What you have to do
Swap "popup" for "window" throughout the following records and leave every other word as it is.

Extracted records
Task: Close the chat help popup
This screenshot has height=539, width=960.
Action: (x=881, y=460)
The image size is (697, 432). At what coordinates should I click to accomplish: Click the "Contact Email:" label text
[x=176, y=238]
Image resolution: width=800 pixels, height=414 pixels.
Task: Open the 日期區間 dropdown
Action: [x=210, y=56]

Exercise solution
Task: Close the chat help window
This screenshot has height=539, width=960.
Action: (x=881, y=460)
The image size is (697, 432). At what coordinates should I click to accomplish: Click the "Contact Email:" label text
[x=176, y=238]
Image resolution: width=800 pixels, height=414 pixels.
Task: Open the 日期區間 dropdown
Action: [x=210, y=56]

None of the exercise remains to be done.